We can all agree that adding a DEY to a program will add two cycles. As Michael puts it:
Quote:
As pointed our here (or on another thread), a rudimentary amount of overlapped instruction fetch and execution is provided. Perhaps it may be more clearly stated to say that the these processors try to overlap the instruction fetch and write back phases of an instruction's execution.

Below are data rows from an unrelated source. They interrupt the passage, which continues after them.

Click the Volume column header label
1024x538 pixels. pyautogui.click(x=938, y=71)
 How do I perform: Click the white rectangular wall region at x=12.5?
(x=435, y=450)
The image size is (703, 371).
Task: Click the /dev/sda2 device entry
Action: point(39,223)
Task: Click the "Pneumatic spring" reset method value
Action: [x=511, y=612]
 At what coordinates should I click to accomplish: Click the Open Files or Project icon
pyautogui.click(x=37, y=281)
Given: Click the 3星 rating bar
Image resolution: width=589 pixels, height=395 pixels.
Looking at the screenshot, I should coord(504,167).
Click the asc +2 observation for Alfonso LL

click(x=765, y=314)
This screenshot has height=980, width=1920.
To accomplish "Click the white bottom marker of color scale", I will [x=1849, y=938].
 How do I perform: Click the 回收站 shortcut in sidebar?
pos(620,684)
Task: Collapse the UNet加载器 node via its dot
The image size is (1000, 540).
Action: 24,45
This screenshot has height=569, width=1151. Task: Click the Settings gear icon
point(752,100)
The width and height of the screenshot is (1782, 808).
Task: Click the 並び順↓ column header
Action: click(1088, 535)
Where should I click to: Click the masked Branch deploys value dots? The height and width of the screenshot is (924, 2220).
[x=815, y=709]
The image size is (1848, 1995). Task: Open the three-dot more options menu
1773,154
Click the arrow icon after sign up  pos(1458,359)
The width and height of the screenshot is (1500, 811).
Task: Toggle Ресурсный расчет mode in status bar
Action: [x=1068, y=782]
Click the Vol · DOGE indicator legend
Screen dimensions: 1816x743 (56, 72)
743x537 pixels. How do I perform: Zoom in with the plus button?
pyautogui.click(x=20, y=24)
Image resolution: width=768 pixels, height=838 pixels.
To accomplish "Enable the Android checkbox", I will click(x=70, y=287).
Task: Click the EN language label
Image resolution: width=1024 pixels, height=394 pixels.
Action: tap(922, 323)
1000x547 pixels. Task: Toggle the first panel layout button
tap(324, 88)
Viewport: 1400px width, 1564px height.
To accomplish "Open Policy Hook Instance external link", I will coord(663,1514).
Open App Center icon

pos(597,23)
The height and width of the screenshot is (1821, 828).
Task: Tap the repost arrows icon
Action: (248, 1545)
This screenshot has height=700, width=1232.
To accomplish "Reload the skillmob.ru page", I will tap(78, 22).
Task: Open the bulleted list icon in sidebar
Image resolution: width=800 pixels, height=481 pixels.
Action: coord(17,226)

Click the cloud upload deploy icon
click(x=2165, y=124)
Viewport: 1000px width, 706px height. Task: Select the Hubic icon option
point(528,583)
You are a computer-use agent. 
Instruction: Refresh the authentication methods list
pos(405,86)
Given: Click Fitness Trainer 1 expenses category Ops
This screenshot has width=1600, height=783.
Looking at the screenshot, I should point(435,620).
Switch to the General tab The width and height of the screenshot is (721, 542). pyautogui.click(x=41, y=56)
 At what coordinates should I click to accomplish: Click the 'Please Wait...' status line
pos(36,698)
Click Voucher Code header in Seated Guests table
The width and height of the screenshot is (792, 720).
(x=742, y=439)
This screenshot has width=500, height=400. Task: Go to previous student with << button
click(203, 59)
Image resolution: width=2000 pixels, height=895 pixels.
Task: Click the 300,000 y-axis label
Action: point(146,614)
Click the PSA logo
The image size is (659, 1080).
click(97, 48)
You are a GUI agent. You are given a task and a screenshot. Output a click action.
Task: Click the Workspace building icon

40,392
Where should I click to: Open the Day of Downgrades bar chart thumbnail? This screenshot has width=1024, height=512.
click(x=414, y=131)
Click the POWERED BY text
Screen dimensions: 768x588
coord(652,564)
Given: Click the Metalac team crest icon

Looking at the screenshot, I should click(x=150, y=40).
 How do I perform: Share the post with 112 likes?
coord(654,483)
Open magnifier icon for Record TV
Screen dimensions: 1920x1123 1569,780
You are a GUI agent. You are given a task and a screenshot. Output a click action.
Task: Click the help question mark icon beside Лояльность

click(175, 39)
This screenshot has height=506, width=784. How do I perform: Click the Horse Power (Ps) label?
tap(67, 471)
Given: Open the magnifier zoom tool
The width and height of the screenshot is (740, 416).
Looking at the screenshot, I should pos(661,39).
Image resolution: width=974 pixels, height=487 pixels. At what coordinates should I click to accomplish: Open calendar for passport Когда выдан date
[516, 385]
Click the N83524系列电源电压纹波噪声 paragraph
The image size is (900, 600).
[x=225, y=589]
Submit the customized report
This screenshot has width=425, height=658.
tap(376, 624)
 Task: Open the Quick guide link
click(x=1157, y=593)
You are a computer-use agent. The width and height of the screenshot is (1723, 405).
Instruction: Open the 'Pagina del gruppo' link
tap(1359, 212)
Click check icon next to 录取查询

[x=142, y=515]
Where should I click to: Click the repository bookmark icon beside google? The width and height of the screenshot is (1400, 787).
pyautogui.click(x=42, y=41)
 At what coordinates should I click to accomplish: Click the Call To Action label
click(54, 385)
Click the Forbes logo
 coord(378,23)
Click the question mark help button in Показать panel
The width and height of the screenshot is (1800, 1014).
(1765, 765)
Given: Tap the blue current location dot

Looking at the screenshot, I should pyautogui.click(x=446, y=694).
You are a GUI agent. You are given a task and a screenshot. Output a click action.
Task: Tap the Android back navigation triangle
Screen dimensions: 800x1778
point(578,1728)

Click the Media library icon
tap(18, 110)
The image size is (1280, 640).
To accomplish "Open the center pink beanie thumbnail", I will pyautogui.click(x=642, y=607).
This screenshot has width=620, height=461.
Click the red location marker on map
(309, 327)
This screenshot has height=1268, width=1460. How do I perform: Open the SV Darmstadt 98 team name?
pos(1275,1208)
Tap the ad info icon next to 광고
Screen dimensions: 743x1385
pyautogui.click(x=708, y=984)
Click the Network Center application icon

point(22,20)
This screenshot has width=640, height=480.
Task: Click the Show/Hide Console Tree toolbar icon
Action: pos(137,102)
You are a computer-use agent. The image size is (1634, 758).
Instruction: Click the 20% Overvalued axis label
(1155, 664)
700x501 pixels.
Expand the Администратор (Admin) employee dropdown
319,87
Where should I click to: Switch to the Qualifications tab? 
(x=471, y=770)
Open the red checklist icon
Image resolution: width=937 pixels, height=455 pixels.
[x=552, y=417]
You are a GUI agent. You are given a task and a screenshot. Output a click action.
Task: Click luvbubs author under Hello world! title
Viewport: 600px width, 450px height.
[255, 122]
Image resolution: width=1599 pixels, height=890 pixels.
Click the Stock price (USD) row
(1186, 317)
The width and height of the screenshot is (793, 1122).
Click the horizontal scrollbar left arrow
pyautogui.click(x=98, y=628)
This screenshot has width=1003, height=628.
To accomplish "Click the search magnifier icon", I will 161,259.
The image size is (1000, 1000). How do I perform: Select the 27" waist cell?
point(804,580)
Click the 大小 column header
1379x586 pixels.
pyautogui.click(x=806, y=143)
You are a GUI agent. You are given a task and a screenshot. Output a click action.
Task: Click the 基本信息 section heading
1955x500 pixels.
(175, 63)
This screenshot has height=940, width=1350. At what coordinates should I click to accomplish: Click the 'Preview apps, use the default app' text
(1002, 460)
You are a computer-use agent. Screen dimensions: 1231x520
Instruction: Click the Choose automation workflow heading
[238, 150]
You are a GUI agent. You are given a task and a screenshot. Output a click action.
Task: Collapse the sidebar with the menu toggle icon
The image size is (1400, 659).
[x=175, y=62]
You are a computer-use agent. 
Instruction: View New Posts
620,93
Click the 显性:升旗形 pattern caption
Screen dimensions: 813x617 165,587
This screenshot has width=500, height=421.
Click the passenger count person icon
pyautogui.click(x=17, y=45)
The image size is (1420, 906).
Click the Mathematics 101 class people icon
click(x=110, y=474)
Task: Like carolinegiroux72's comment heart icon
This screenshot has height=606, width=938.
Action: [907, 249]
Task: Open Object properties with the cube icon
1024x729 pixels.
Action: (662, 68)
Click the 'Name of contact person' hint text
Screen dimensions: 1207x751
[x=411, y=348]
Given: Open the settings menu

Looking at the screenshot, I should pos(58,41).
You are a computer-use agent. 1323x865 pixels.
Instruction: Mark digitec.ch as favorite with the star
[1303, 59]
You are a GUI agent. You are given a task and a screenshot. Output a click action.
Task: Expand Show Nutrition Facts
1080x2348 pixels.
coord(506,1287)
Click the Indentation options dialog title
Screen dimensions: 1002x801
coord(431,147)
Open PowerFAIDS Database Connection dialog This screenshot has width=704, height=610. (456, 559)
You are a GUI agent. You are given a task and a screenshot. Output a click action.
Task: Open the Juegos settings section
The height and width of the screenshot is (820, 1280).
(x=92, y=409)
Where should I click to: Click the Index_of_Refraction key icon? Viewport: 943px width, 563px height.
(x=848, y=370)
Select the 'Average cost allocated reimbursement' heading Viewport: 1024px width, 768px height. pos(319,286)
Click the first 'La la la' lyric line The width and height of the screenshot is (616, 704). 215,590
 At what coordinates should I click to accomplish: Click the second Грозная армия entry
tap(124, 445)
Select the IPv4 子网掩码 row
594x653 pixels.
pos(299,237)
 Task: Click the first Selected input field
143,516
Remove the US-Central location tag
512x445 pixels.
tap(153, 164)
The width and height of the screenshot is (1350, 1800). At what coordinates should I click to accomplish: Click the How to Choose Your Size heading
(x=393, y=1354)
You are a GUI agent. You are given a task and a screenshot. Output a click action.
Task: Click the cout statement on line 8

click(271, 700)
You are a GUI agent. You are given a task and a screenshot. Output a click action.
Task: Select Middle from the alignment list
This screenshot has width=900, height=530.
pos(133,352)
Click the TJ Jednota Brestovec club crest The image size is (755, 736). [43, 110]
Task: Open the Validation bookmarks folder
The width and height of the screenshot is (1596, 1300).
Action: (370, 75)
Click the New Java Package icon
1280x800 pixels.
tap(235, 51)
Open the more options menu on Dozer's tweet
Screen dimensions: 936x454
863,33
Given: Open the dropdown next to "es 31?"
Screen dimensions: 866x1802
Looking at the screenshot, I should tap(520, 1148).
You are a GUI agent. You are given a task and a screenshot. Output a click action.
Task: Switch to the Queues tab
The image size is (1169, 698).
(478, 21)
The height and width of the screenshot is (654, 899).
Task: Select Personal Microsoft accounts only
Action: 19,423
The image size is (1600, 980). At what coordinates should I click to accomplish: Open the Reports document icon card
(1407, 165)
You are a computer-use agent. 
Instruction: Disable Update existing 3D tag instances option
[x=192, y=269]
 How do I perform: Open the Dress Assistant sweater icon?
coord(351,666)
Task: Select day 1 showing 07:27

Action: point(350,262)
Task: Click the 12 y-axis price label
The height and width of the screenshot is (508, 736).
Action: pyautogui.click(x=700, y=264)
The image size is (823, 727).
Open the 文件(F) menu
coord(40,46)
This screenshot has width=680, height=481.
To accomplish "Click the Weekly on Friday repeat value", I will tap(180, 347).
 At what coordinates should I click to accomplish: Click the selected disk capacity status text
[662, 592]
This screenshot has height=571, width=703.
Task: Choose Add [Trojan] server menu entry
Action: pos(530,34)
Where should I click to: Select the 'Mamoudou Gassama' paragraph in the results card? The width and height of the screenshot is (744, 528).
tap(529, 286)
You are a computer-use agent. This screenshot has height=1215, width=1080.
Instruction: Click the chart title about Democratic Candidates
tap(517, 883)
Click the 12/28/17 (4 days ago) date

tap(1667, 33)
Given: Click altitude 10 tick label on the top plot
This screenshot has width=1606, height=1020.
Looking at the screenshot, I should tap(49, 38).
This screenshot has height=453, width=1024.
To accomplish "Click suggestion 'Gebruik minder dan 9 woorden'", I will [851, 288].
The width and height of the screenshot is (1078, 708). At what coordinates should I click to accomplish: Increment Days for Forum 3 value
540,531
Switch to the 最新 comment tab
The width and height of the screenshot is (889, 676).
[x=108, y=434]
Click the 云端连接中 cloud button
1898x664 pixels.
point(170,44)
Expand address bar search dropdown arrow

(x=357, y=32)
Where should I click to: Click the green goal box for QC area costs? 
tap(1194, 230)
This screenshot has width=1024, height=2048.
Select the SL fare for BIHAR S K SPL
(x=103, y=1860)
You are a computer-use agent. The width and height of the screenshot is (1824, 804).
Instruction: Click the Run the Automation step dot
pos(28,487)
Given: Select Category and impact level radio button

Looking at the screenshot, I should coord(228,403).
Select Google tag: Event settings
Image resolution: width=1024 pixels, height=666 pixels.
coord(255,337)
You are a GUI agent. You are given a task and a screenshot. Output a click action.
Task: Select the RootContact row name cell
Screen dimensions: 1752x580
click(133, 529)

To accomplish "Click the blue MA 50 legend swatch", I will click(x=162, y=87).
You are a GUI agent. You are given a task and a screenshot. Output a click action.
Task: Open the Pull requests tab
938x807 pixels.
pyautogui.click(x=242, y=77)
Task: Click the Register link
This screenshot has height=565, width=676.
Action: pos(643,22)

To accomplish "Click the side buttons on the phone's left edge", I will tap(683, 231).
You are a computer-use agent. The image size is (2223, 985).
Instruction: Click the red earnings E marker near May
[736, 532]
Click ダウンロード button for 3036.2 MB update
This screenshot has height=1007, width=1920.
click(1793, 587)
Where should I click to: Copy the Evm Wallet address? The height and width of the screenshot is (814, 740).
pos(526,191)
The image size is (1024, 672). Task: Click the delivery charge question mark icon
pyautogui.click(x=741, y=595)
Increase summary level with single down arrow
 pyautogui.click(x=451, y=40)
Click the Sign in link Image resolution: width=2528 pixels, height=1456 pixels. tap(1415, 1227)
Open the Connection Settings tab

From a CPU implementation perspective, I think it is helpful to see four cycles of activity corresponding to that DEY - two or three of which are overlapped. The final write back cycle is worth including because there is no overlap in the case where it's a memory store, only when it's a write back to a register. For the case of an instruction like DEY, we have:
Cycle 0: fetch, maybe overlapped with previous instruction's writeback
Cycle 1: decode
Cycle 2: execute, may be overlapped with next instruction's fetch
Cycle 3: writeback, may be overlapped with next instruction's decode

If you trace also the signals sb, alu, DPControl in visual6502, you'll see that the new value for Y is written back to the Y register during the first half of cycle 3, over the sb (Special Bus) - therefore it's valid to say that the 6502 is still working on the DEY in that cycle, even though the IR now contains the next instruction. There are pipelined state bits in the random control logic which continue to control the datapath with the appropriate actions for the previous instruction. For example, node 460 goes low in the second half of Cycle 2, and then dpc1_SBY is valid in the first half of Cycle 3 for the writeback.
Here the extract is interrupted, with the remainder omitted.